Many of the top riders used Di2.


----------



## vismitananda (Jan 16, 2011)

asindc said:


> Many of the top riders used Di2.


Well I am only referring to Fabian who preferred the mechanical group set. Most of the top riders are just using it for the sole purpose of advertisement, and entitled in their contract to use it. Nobody ask them if they like it.


----------



## asindc (Jul 26, 2010)

vismitananda said:


> Well I am only referring to Fabian who preferred the mechanical group set. Most of the top riders are just using it for the sole purpose of advertisement, and entitled in their contract to use it. Nobody ask them if they like it.


I think the fact that the other riders did well while using Di2, whether it was their choice or not, suggests that it is not a failure.


----------



## Schlitzer (Jun 21, 2012)

Cancellaras ride doesn't have the plastic cog guard either!


----------



## vismitananda (Jan 16, 2011)

asindc said:


> I think the fact that the other riders did well while using Di2, whether it was their choice or not, suggests that it is not a failure.

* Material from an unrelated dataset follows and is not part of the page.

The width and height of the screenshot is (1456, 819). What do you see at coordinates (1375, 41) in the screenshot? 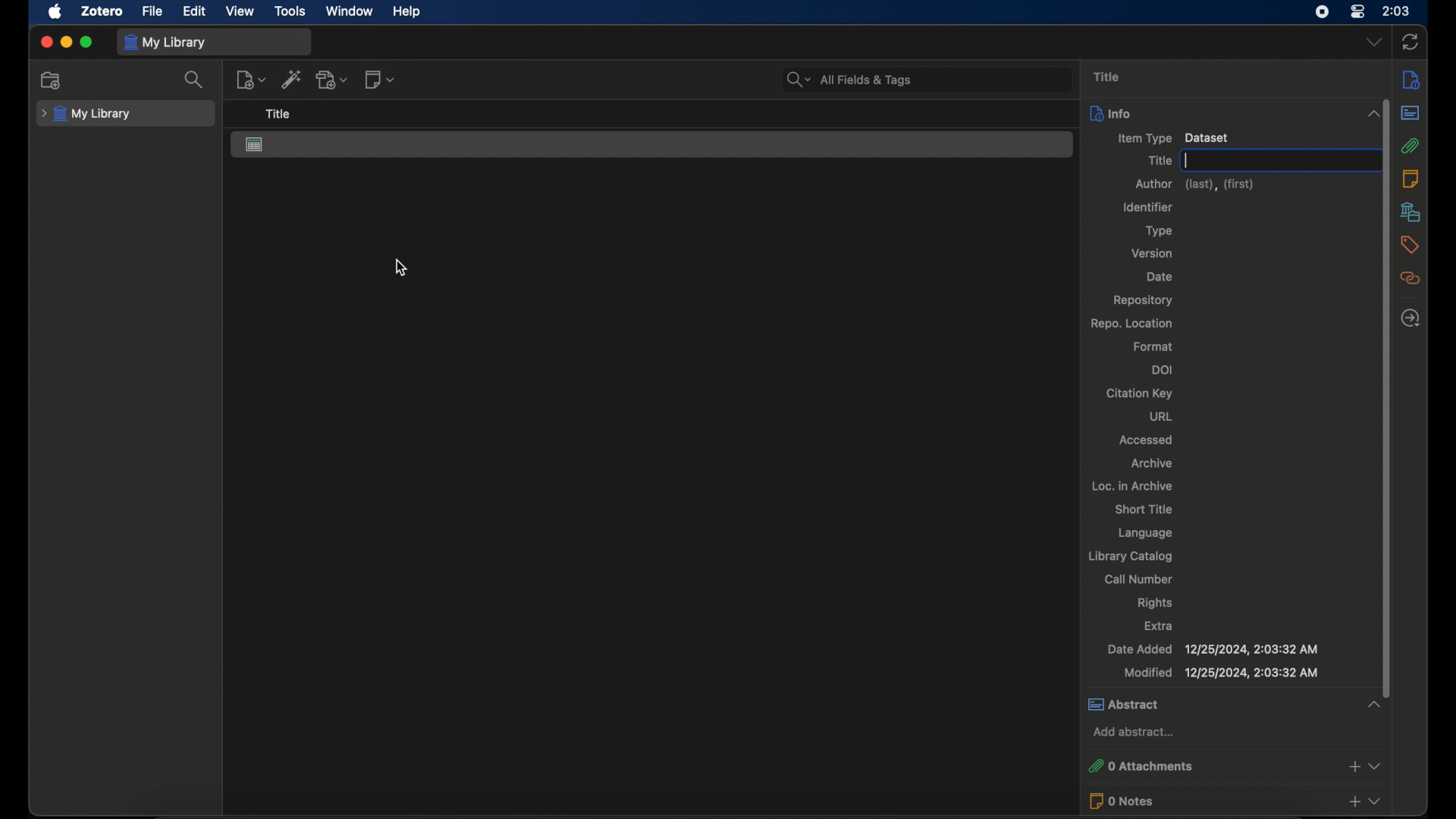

Well I think for me It's still a failure, coz I can't afford it.


----------



## Ridin'Sorra (Sep 7, 2004)

Ventruck said:


> Most I can figure about the holes (aside from the the fact they add speed) is that they're an attempt to cater to comfort. If I got the logic right the supposed vibrations of the road will dampen at the holes.


They could also be for weight reduction. Weight weenies drill the crap out of everything drillable to reduce weight. Sometimes it makes a significant difference, sometimes it doesn't.

They're drilled to save weight according to Bontrager...

http://bontrager.com/model/00280


----------